* **Problem statement**
Scan the lines below for the string "button" and copy every one that has it.

* **Records from a dataset**
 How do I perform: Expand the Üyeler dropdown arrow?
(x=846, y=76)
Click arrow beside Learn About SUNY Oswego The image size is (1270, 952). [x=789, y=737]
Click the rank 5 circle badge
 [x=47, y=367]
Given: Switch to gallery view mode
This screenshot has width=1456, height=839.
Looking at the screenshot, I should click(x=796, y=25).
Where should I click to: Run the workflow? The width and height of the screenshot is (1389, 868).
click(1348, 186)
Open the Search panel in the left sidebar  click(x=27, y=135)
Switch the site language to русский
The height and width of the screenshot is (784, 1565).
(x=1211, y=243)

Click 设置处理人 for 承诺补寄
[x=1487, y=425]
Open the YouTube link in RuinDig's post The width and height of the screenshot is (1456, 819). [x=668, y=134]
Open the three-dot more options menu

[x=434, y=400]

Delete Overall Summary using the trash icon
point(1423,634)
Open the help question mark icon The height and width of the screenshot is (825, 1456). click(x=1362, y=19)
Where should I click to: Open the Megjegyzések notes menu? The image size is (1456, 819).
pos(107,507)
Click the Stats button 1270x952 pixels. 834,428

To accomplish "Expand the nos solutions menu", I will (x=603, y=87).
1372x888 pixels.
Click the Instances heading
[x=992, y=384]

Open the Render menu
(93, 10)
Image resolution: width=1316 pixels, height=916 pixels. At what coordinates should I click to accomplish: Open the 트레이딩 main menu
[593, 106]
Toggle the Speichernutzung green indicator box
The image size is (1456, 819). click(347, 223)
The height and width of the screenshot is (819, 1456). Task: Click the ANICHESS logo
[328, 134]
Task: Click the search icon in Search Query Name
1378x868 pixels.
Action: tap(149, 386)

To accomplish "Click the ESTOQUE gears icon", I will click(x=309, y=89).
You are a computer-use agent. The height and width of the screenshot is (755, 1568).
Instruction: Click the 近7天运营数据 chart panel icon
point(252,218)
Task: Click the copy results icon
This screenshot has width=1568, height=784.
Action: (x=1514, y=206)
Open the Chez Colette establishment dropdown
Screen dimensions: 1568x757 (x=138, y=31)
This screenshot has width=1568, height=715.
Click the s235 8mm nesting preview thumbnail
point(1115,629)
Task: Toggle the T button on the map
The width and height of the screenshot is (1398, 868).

* **Solution below**
Click the Stats button 1270x952 pixels. 834,428
Task: Toggle the T button on the map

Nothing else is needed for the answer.